**Task**
Return all the entries exactly. No pictures.

**Data**
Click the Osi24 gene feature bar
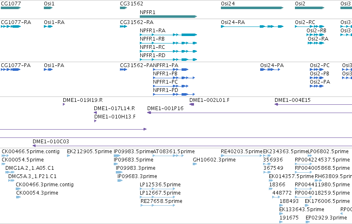 (252, 8)
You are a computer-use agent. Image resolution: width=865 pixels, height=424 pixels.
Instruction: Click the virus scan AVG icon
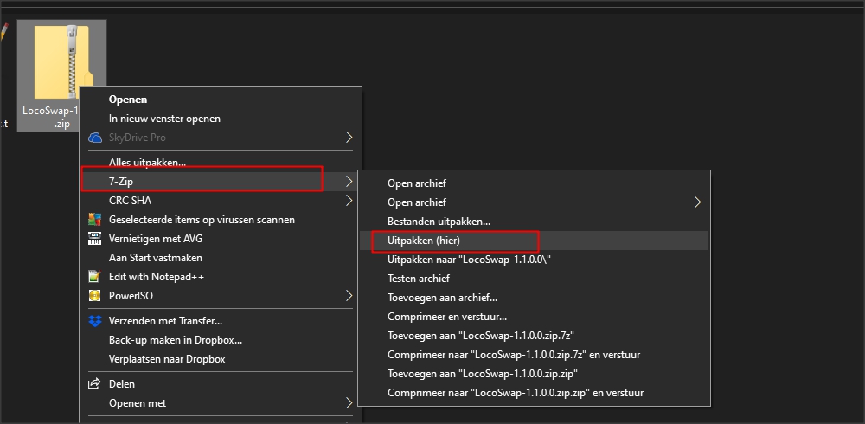(95, 220)
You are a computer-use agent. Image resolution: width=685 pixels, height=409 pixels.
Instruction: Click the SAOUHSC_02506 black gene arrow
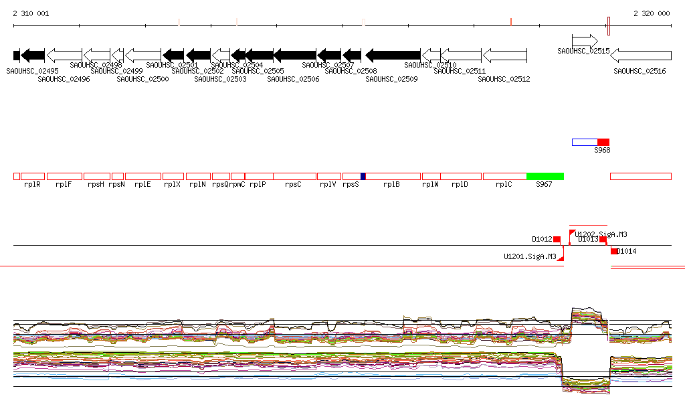(294, 54)
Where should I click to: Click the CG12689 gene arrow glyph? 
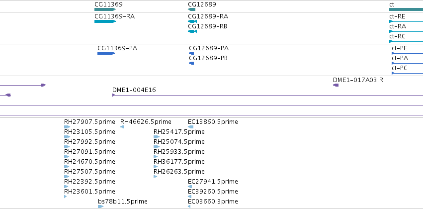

**Task output**
Click the Osi24 gene feature bar
 (252, 8)
You are a computer-use agent. Image resolution: width=865 pixels, height=424 pixels.
Instruction: Click the virus scan AVG icon
(95, 220)
You are a computer-use agent. Image resolution: width=685 pixels, height=409 pixels.
Instruction: Click the SAOUHSC_02506 black gene arrow
(294, 54)
Where should I click to: Click the CG12689 gene arrow glyph? 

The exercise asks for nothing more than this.